### Item-finding data
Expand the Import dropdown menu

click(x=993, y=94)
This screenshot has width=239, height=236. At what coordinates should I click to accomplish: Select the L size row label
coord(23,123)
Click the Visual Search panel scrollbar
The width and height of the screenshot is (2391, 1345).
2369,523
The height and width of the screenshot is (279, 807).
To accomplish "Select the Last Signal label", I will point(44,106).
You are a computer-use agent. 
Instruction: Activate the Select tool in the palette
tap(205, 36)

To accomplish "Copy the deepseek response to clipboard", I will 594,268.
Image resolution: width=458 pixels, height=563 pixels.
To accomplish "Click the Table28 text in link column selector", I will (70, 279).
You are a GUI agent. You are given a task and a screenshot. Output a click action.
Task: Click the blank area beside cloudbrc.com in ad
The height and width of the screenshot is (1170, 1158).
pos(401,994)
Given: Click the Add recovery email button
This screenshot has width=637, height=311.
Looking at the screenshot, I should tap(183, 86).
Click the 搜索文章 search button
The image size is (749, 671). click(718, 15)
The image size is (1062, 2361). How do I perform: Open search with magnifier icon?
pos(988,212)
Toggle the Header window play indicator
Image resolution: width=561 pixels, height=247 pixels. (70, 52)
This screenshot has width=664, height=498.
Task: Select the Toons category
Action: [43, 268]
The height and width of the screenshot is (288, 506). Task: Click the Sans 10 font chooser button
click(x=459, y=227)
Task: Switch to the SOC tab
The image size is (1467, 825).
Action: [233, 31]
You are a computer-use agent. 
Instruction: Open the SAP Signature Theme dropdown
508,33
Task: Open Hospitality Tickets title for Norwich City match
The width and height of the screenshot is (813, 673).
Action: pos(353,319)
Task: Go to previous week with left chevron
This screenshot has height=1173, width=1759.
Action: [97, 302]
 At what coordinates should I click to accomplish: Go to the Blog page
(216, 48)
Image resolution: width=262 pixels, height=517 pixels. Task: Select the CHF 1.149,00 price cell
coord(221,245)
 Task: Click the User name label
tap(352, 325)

### Exercise goal
Reproduce the data from the line containing "Task: Open Hospitality" up to and including the final line, requests included. Multiply every coordinate in the answers by 0.35 and round each result to a whole number, rounding halves up.

### Output
Task: Open Hospitality Tickets title for Norwich City match
The width and height of the screenshot is (813, 673).
Action: pos(124,112)
Task: Go to previous week with left chevron
This screenshot has height=1173, width=1759.
Action: [34, 106]
 At what coordinates should I click to accomplish: Go to the Blog page
(76, 17)
Image resolution: width=262 pixels, height=517 pixels. Task: Select the CHF 1.149,00 price cell
coord(77,86)
 Task: Click the User name label
tap(123, 114)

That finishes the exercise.